Subito al primo separarsi di quest’arte nuova dedicata al piacere dall’arte del popolo, vediamo predominare nel nuovo genere il sentimento della vanità, dell’ambizione e del disprezzo per gli altri. Nel Rinascimento, e per molto tempo appresso, soggetto principale delle opere d’arte è l’elogio dei potenti, papi, re e duchi; si scrivono odi e madrigali in loro onore, essi vengono celebrati nei cori e negl’inni, sono riprodotti sulle tele e nei marmi.
In seguito cominciò a penetrare sempre più nell’arte l’elemento del desiderio sessuale; ed esso oramai, salvo rare eccezioni, costituisce il nocciolo dei prodotti d’arte destinati alle classi ricche, particolarmente dei romanzi. Dal Boccaccio a Marcello Prévost, i romanzi, i racconti, le poesie esprimono il sentimento dell’amore sessuale nelle varie sue forme. L’adulterio è il tema favorito, per non dire l’unico, di tutti i romanzi. Ogni spettacolo di teatro soggiace alla condizione indispensabile che, con un pretesto qualunque, compaiano sulla scena delle donne col petto e le gambe denudate. Le opere e le canzonette sono consacrate a idealizzare la lussuria. La maggior parte dei quadri francesi rappresenta il nudo femminile. Nella recente letteratura francese è molto se s’incontra una pagina, in cui non ricorra l’aggettivo “nudo„.

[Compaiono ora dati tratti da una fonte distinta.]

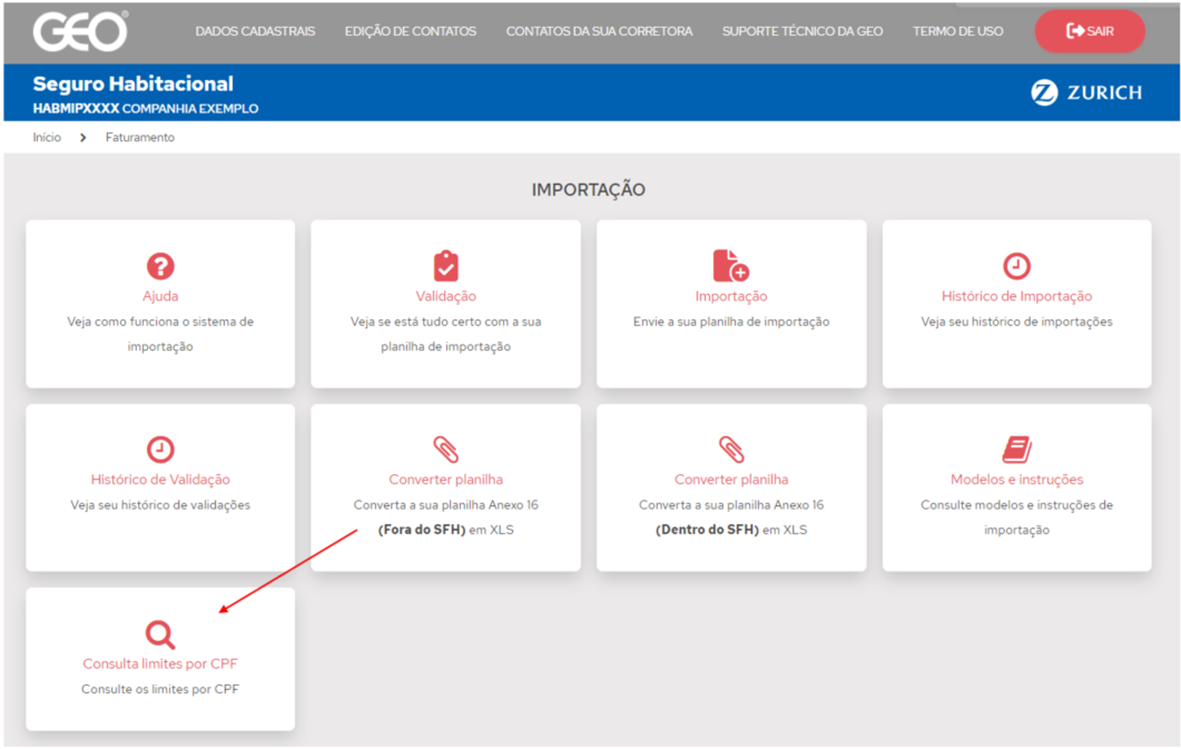The width and height of the screenshot is (1181, 749).
Task: Open Histórico de Importação clock icon
Action: (x=1016, y=266)
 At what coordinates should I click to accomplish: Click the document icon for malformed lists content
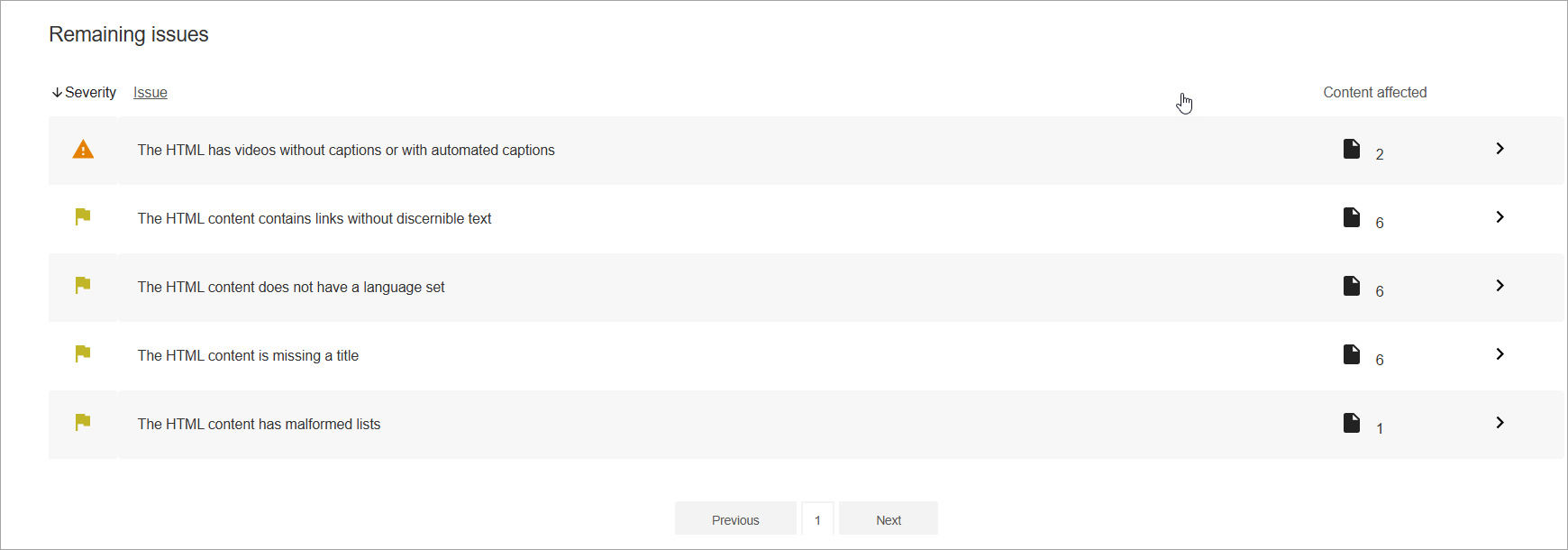coord(1352,423)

Un certo Rèmy de Gourmont trova chi lo stampa, e passa per autore d’ingegno; per formarmi un concetto di questi recentissimi scrittori, lessi il suo romanzo les chevaux de Diomède. È un rendiconto particolareggiato delle relazioni sessuali di alcuni signori con alcune signore. Lo stesso si dica dell’Aphrodite di Pierre Louys, che ha avuto un successo enorme. Evidentemente questi autori sono persuasi che, come essi passano la vita a imaginare diverse abbominazioni sessuali, così il mondo intiero non debba far altro che imaginarne esso pure. E costoro trovano infiniti imitatori tra tutti gli artisti d’Europa e d’America.
Il terzo dei grandi sentimenti espressi dall’arte dei ricchi, quello del malcontento universale, manifestatosi più tardi che non gli altri due, non assunse tutta la sua importanza che nel nostro secolo, e trovò i suoi rappresentanti più efficaci nel Byron e nel Leopardi, e dipoi nell’Heine. Oggi s’è fatto generale, e lo si ravvisa ripetuto nelle varie opere d’arte, ma sovrattutto nelle poesie. Gli uomini vivono di una vita sciocca e cattiva, e ne danno la colpa all’ordine dell’universo. Ecco del resto con quanta verità il critico francese Doumic tratteggia il carattere delle opere della nuova scuola: “È la stanchezza della vita, il disprezzo dell’età presente, il rimpianto di altri tempi, intravisti attraverso il prisma dell’arte, l’amore del paradossale, il bisogno di mostrarsi originali, uno spasimare di raffinati verso il semplice, l’adorazione puerile del maraviglioso, la seduzione morbosa del fantasticare, l’alterazione dei nervi, — sovrattutto lo stimolo furibondo della sensualità.„ A questo modo la miscredenza delle classi ricche e la loro vita eccezionale produssero il primo effetto d’immiserire la materia dell’arte loro propria, che s’è abbassata a non esprimere più altro se non i tre sentimenti della vanità, dello stimolo sessuale, e del tedio per la vita.